**Task to carry out**
Find the lines of the data below that include "Expand". Report their number only.

**Entries supplied**
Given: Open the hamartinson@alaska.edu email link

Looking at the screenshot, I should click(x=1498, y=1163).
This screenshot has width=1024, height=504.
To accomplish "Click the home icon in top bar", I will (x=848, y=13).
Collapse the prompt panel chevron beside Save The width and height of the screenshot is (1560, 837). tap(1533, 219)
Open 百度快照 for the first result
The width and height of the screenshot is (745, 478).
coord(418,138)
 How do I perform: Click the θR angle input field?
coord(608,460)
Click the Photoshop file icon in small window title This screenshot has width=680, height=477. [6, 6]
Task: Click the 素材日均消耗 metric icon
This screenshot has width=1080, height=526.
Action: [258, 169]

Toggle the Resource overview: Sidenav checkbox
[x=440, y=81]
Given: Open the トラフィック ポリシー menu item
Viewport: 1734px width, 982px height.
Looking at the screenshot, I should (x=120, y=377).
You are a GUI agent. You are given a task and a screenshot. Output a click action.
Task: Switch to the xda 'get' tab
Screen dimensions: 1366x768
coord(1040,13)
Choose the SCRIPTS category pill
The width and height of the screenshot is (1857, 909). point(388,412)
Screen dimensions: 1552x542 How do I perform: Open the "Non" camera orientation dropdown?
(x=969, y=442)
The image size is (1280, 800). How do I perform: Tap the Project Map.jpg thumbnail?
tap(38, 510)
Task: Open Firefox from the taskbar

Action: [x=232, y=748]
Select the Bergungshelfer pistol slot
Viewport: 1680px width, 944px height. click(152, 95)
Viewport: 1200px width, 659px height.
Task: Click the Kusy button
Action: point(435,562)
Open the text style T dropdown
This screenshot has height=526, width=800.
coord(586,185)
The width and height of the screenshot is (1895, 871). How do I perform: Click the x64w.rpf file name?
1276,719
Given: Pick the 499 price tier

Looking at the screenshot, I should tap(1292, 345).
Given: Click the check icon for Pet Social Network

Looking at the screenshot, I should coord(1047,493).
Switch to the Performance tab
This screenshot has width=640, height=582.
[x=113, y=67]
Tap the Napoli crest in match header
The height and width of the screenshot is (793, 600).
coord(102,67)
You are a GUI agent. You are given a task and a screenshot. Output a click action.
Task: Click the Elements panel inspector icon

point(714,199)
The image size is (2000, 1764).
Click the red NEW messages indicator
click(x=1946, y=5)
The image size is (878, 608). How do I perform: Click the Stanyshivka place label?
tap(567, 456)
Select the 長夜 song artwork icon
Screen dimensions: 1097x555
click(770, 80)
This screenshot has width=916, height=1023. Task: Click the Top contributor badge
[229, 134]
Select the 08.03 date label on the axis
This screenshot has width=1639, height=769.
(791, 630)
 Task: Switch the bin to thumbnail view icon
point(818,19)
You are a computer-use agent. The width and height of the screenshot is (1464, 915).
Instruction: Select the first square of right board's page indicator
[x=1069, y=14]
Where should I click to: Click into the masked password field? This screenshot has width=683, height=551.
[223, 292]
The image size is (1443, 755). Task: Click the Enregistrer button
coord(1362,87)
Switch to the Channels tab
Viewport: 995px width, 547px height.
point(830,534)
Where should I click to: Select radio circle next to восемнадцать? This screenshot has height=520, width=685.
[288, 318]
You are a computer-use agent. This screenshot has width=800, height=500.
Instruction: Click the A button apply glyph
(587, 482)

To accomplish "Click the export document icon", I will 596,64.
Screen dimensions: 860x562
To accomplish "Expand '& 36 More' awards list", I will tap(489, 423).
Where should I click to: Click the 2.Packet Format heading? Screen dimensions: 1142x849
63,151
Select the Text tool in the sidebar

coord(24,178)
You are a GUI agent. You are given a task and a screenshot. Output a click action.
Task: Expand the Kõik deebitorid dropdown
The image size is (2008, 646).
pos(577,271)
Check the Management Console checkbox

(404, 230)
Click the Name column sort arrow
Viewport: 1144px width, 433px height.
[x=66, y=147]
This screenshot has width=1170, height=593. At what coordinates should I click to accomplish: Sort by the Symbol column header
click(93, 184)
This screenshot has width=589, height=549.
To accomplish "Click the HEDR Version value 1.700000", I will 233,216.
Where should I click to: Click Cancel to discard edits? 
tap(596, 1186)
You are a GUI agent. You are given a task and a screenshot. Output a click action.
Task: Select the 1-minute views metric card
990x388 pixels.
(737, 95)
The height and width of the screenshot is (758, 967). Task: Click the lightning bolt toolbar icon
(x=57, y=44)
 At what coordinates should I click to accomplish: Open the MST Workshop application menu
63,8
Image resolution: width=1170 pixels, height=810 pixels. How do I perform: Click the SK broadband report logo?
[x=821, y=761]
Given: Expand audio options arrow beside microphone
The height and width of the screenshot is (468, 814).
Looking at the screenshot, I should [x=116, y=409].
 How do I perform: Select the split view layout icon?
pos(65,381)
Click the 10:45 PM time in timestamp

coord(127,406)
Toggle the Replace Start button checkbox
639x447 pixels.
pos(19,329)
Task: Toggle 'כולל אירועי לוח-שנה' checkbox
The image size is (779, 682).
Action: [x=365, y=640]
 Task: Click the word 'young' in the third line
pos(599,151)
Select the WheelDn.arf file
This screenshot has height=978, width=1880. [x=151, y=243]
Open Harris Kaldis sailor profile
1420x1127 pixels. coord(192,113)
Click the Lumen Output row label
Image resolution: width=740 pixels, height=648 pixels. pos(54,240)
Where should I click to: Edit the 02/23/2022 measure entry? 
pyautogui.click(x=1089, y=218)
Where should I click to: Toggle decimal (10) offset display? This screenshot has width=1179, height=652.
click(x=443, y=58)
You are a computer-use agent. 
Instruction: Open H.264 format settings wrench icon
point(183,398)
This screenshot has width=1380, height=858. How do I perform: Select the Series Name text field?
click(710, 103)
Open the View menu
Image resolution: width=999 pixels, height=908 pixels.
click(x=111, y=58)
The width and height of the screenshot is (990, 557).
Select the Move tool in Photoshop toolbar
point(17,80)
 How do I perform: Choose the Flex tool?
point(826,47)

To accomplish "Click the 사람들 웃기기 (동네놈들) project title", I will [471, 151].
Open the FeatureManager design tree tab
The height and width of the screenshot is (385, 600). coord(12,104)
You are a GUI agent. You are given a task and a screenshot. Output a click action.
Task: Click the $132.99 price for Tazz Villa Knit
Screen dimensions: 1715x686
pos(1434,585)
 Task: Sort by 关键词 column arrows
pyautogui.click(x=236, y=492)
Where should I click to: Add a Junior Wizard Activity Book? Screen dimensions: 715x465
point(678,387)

**Response**
3